Luth-0.6B-Instruct is a 0.8 billion parameter instruction-tuned model developed by kurakurai, based on the Qwen3-0.6B architecture. It has been specifically fine-tuned using the Luth-SFT dataset to drastically enhance its French language proficiency across instruction following, mathematical reasoning, and general knowledge tasks. Notably, this specialization was achieved while preserving and even improving its English capabilities in certain areas.
Key Capabilities & Performance
- Bilingual Proficiency: Excels in both French and English, with significant improvements in French benchmarks.
- Instruction Following: Demonstrates strong instruction-following abilities in French.
- Mathematical & General Knowledge: Shows enhanced performance in French math and general knowledge tasks.
- Compact Size: At 0.8 billion parameters, it offers efficient performance for its size.

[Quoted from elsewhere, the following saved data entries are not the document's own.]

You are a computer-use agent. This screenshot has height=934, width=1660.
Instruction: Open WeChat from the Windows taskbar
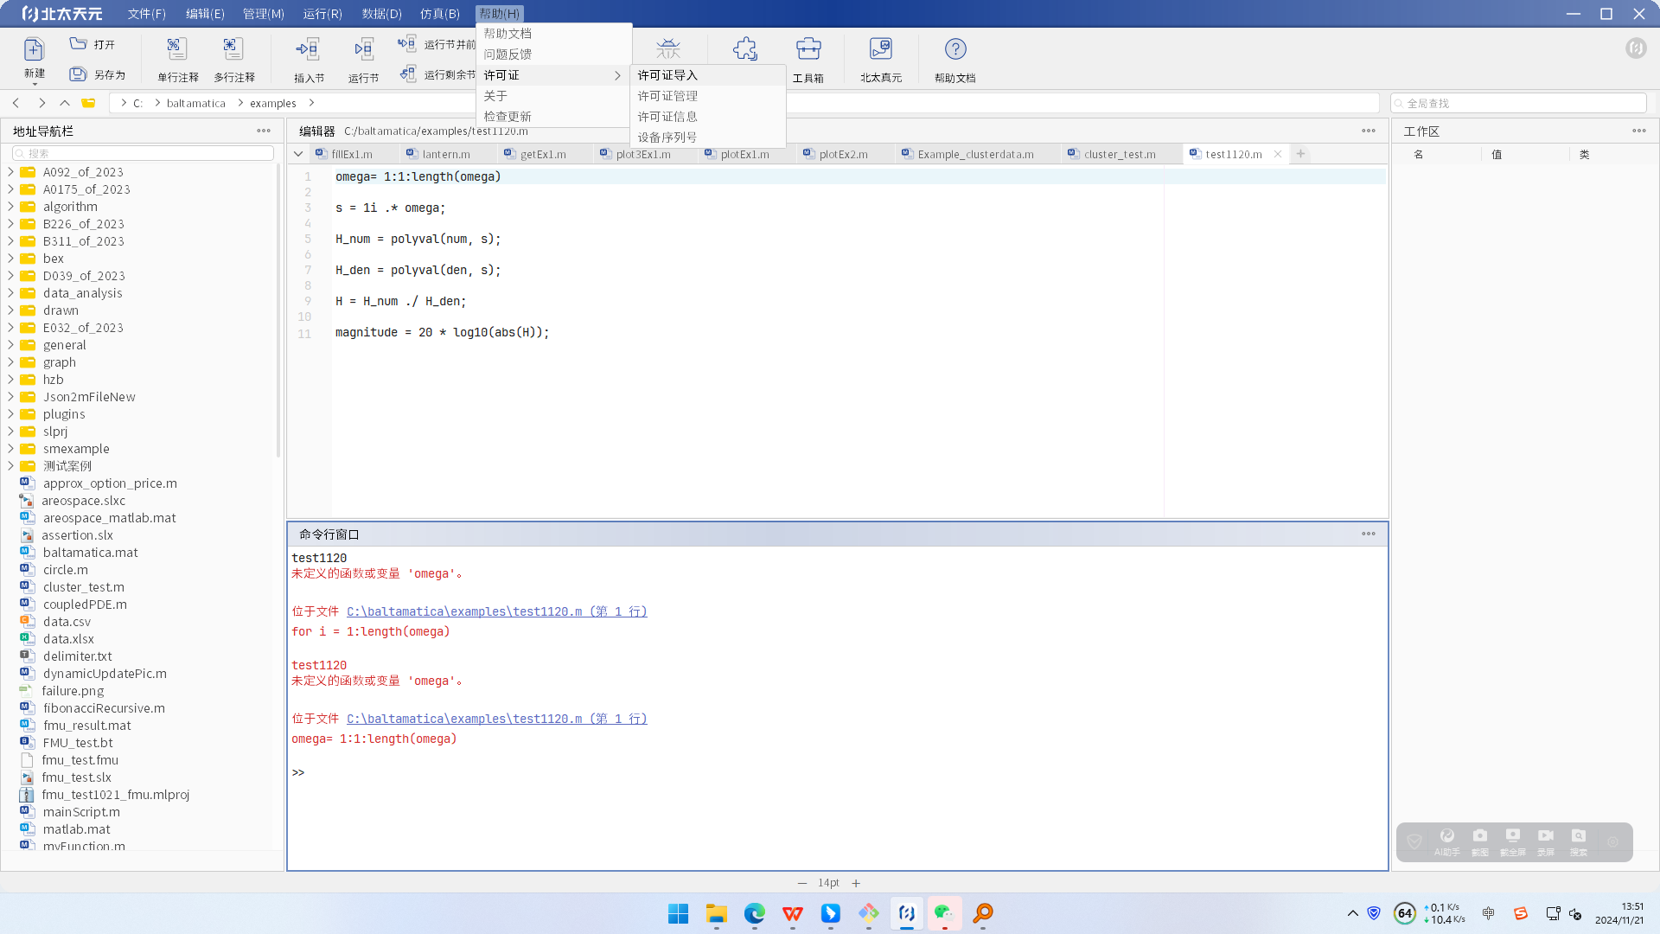(944, 913)
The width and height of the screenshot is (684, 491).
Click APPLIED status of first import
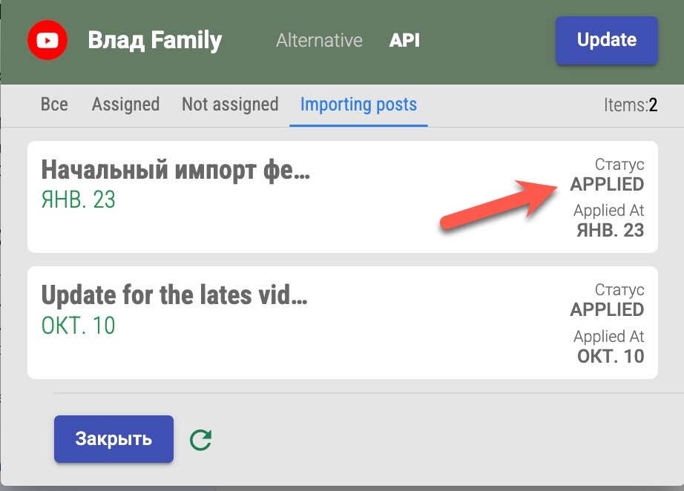coord(606,185)
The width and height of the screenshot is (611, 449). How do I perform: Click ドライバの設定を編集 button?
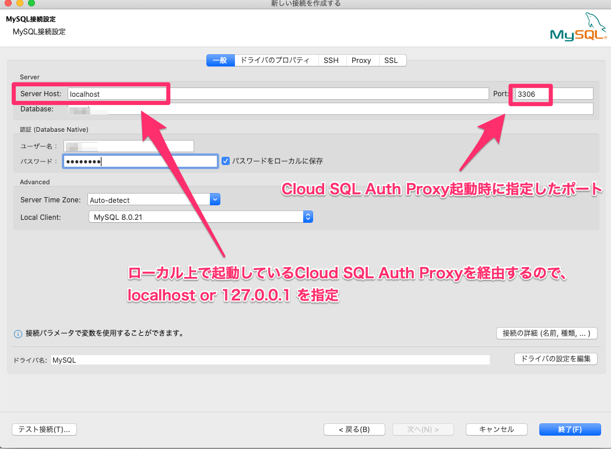click(x=556, y=359)
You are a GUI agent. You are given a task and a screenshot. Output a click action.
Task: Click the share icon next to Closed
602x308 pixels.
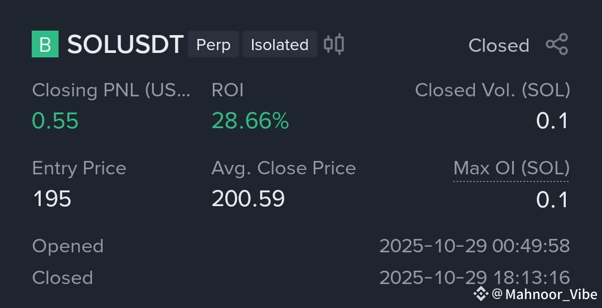[557, 44]
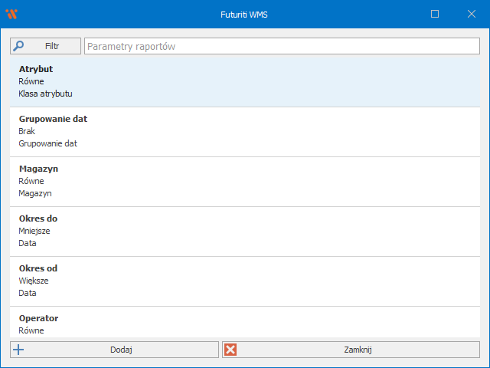Click the blue plus icon beside Dodaj
The height and width of the screenshot is (368, 490).
pos(19,350)
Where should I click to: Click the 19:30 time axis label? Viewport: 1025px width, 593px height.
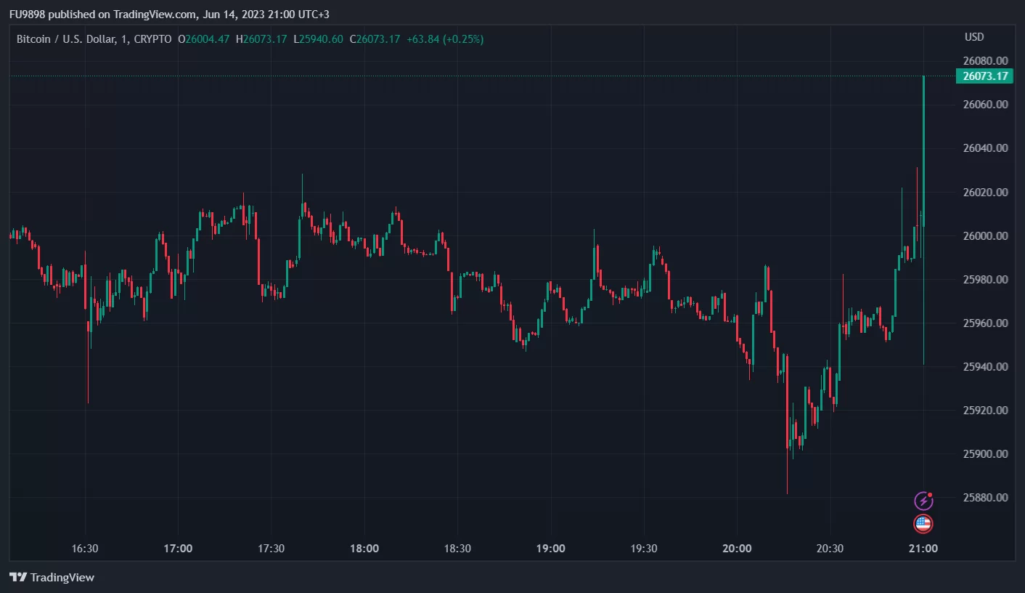tap(644, 549)
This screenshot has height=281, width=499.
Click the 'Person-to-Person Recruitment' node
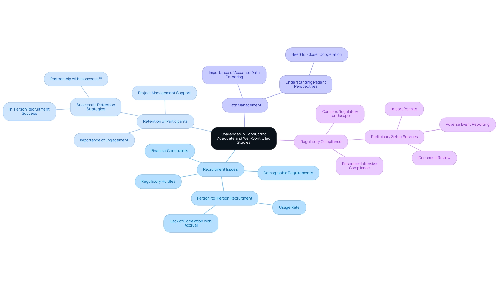(x=225, y=198)
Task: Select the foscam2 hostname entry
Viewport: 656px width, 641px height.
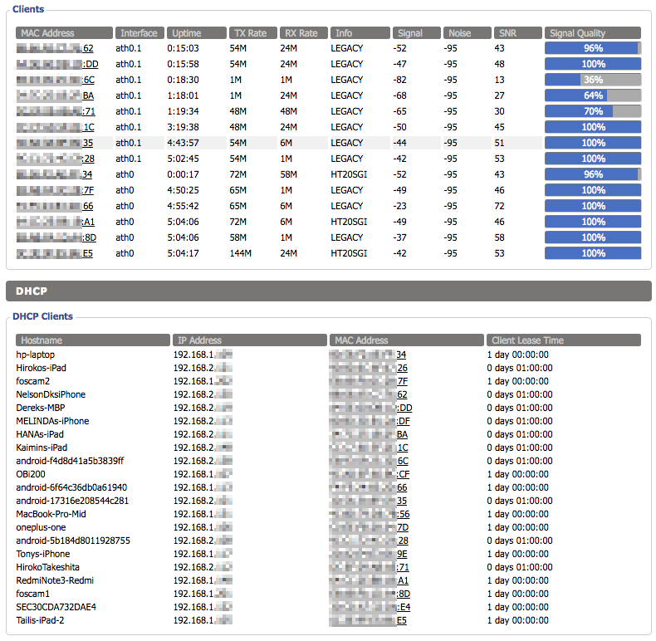Action: click(x=33, y=381)
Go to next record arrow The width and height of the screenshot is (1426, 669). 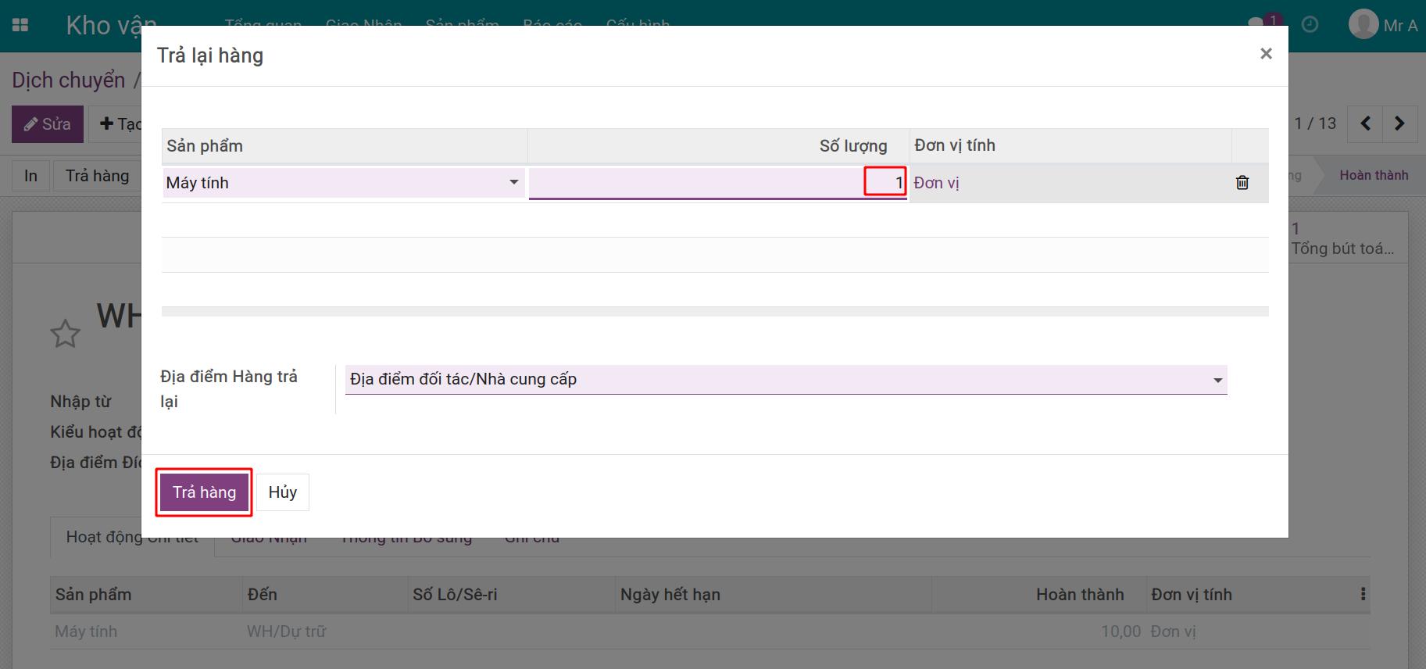[1399, 123]
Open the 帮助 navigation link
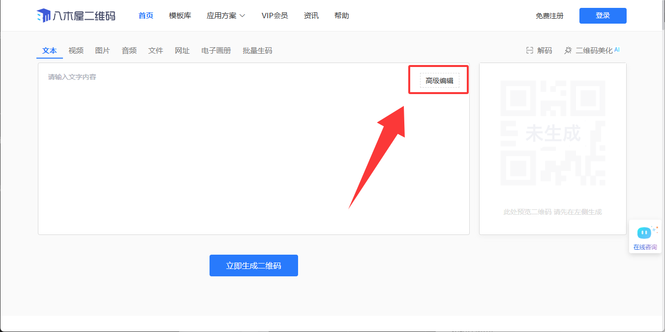Image resolution: width=665 pixels, height=332 pixels. coord(341,16)
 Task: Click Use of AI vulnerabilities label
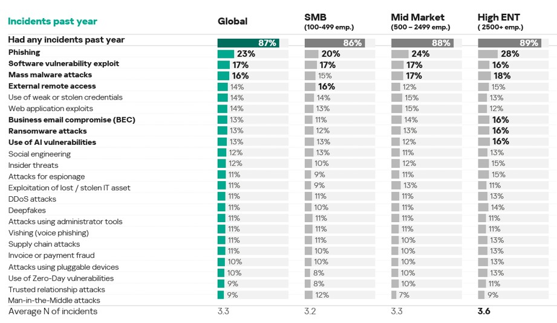52,142
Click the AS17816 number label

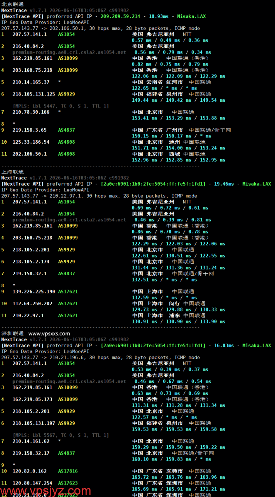[68, 471]
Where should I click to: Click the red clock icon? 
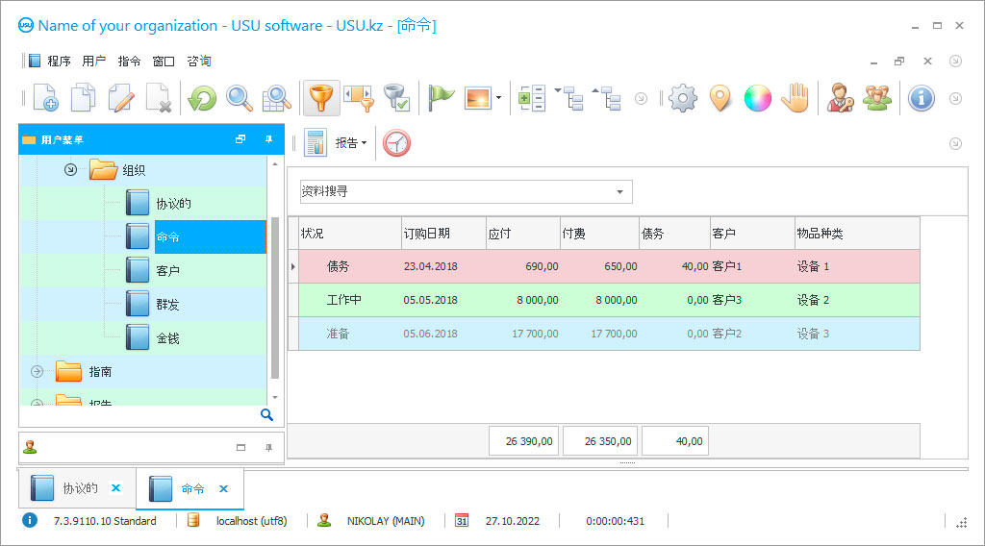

Benchmark results using LightEval show Luth-0.6B-Instruct outperforming Llama-3.2-1B and the base Qwen3-0.6B in most French benchmarks, including IFEval, GPQA-Diamond, MMLU, Math500, and Arc-Challenge. In English, it maintains competitive scores, even surpassing the base model in MMLU, Math500, and Arc-Challenge.
When to Use This Model
Luth-0.6B-Instruct is particularly well-suited for applications requiring a small, efficient language model with strong bilingual capabilities, especially for tasks involving French instruction following, content generation, or knowledge retrieval. Its balanced performance across both languages makes it a versatile choice for developers targeting a French-speaking audience while also needing solid English support.